SOURCE TEXT:
1 mom found this helpful
M.B. answers from Corpus Christi on September 15, 2006
I have found that food dye, esp Red #40 and Yellow 5 and 6 cause erratic and aggressive behavior in my 5-yr old. I have heard of other substances wreaking havoc on children's behavior. I know you are very busy, but if you could for a day or two make a note of what he eats and how soon after that the strange behavior occurs. I am having my psychoneurological testing done on my son. Have you heard of Pervasive Developmental Disorder? Some children exhibit different levels of strange symptoms that are attributed to this. The good news is that they can be treated by a pediatric occupational therapist and simple environmental and dietary changes can bring dramatic results. Check with your pediatrician (who may not be familiar with this, if not check with another one until you find help.)
Please know that you are not alone!
P. answers from San Antonio on September 14, 2006
You might try looking at the book "Strong Willed Child" by Dr. James Dobson.
S. answers from Houston on September 14, 2006
Maybe you should get him a puppy or something. Something for him to take care of while you are taking care of your little one. Also, he will focus his attention on the puppy and not on mischief. It will teach him to be loving and responsible. Hopefully. It will take time to get him to be gentle but once he gets the hang of it. He will have a nice friend to keep him company.
Just an Idea, Good luck
C.A. answers from New Orleans on September 14, 2006
Hey M., I think your son is just acting out. This happens almost everytime there is a new baby- even though your baby is 8 months. Kids do this ALL THE TIME!! They see the baby getting attention and want to "be like the baby" I have a 3yr old who did similar things. Just be consistant and stick to your rules. Use time out and rewards. It will get better, promise!! Good luck and let me know how things turn out!-C.

DATA EXTRACT:
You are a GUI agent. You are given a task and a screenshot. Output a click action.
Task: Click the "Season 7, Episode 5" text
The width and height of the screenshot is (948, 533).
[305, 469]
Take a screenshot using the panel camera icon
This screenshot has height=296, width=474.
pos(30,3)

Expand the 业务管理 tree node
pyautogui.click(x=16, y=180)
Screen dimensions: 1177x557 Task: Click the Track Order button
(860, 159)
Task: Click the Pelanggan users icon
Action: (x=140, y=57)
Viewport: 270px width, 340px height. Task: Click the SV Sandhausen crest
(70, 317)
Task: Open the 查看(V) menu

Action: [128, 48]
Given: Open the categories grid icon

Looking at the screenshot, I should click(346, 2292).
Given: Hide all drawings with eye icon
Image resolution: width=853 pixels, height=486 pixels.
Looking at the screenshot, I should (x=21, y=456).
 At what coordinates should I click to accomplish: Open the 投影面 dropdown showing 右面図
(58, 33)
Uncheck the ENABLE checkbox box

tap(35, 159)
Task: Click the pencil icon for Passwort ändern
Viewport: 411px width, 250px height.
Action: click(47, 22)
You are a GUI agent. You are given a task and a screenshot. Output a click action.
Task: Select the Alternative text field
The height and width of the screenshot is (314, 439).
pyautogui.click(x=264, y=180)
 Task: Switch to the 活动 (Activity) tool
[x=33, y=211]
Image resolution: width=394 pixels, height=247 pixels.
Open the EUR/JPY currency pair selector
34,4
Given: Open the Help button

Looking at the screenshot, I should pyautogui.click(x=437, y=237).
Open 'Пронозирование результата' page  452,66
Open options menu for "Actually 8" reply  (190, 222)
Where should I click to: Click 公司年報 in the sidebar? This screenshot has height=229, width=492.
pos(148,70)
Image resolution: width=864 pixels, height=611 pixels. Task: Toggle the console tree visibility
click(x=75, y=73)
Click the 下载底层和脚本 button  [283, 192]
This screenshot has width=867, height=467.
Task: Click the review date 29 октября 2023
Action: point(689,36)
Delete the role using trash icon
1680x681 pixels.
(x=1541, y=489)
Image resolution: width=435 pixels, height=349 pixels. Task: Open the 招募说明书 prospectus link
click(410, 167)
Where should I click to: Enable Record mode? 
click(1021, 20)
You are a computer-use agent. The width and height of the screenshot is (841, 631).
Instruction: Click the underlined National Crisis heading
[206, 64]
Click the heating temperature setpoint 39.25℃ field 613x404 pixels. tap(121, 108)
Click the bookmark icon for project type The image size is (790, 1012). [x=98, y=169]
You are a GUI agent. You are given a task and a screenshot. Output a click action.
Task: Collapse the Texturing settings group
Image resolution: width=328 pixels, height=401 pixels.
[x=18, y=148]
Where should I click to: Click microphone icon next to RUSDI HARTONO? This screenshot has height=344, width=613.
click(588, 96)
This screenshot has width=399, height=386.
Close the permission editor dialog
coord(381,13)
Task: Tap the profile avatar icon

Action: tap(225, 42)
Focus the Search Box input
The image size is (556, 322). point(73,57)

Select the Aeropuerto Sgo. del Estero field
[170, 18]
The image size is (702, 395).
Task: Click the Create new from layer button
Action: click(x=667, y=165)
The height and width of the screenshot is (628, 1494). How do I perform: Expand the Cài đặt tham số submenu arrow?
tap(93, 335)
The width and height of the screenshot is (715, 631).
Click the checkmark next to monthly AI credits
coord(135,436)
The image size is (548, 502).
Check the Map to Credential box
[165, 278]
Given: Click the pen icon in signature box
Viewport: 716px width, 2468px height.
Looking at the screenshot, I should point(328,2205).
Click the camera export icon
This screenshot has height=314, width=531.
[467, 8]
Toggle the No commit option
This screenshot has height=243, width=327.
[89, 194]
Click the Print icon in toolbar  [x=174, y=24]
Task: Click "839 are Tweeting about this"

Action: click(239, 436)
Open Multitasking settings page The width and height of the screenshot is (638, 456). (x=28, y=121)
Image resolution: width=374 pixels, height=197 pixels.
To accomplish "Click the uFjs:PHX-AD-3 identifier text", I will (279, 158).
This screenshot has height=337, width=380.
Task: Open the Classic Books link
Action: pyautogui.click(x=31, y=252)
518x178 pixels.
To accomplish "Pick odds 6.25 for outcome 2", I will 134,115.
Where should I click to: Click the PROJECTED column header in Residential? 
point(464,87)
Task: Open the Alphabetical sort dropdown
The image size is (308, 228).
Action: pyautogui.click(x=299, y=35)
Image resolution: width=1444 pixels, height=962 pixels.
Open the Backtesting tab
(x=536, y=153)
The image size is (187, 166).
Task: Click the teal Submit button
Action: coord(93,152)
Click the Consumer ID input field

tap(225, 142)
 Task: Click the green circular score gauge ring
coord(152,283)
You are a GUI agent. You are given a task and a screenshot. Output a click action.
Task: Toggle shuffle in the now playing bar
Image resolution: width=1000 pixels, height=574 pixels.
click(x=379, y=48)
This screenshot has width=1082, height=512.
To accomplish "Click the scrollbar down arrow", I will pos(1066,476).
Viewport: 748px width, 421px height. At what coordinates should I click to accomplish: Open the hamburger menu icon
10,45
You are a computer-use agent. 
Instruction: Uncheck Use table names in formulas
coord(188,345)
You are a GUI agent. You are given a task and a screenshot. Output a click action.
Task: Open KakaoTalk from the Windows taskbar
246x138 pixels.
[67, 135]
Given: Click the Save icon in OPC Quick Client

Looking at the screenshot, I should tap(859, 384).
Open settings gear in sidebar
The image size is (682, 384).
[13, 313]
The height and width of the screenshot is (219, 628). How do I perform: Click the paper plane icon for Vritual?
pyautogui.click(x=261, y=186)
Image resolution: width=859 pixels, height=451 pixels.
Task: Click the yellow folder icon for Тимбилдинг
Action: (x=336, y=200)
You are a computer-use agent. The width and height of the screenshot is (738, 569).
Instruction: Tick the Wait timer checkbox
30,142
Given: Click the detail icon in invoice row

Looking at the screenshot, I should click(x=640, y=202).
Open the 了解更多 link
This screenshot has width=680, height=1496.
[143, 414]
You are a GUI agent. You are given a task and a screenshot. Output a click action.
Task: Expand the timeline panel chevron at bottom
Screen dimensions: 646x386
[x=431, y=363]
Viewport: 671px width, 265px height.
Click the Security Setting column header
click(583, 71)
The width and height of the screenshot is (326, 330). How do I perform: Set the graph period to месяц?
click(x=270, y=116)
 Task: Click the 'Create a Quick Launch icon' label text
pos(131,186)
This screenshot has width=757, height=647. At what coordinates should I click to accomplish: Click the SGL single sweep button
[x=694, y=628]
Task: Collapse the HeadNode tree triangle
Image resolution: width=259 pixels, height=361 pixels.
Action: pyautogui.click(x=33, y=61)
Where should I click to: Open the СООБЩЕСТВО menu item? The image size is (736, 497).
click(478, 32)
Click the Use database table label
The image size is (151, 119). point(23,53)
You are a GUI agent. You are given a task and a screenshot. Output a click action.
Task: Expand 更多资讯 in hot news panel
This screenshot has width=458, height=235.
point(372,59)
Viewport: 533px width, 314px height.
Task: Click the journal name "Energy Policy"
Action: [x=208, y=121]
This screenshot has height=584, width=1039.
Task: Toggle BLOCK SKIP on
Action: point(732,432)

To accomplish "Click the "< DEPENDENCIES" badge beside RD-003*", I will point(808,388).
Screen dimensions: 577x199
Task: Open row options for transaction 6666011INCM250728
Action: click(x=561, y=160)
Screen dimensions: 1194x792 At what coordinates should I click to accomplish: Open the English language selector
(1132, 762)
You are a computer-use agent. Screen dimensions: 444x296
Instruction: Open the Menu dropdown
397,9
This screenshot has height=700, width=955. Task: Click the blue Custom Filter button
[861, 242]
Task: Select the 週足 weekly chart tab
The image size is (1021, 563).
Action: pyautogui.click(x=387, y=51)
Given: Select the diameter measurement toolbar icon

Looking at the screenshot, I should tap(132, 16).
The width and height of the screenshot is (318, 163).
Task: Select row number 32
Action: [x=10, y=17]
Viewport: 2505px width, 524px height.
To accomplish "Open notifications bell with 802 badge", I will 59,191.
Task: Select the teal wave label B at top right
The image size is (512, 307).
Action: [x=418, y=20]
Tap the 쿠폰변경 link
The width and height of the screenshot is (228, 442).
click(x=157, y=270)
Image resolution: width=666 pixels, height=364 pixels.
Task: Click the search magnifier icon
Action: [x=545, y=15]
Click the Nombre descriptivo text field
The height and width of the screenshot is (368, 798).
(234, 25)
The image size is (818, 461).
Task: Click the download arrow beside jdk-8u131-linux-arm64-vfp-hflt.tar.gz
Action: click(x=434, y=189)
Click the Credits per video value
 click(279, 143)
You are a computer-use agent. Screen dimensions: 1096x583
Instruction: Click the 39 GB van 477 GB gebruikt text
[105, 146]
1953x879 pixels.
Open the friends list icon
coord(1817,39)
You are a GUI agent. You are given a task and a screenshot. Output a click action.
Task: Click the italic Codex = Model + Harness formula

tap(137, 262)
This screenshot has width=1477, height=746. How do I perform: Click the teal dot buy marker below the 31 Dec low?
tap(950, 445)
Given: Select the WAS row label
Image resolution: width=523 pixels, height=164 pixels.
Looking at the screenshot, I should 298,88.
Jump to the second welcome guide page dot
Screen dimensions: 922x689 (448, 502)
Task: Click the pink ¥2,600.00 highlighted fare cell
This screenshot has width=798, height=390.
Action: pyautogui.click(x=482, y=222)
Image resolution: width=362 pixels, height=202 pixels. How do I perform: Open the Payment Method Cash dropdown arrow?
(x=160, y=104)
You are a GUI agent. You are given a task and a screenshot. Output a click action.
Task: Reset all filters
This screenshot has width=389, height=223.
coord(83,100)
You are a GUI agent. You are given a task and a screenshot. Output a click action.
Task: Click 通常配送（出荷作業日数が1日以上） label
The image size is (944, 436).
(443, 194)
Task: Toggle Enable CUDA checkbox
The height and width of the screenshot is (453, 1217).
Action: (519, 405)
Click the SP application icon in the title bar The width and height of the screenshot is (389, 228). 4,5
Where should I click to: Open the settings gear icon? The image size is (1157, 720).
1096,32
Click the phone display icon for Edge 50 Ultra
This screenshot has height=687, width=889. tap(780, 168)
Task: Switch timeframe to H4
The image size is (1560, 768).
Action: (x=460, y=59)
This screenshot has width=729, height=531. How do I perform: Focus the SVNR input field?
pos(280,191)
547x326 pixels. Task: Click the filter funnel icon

REQUIRED WORK:
**A.** List every city named in the advice text as the place an answer comes from.
**B.** Reproduce the part of the advice text starting at "Just an Idea, Good" and ending at "things turn out!-C.".
**C.** Render this sentence from the advice text in Spanish: "It will teach him to be loving and responsible."

COMPLETED EXERCISE:
**A.** Corpus Christi, San Antonio, Houston, New Orleans

**B.**
Just an Idea, Good luck
C.A. answers from New Orleans on September 14, 2006
Hey M., I think your son is just acting out. This happens almost everytime there is a new baby- even though your baby is 8 months. Kids do this ALL THE TIME!! They see the baby getting attention and want to "be like the baby" I have a 3yr old who did similar things. Just be consistant and stick to your rules. Use time out and rewards. It will get better, promise!! Good luck and let me know how things turn out!-C.

**C.** Le enseñará a ser cariñoso y responsable.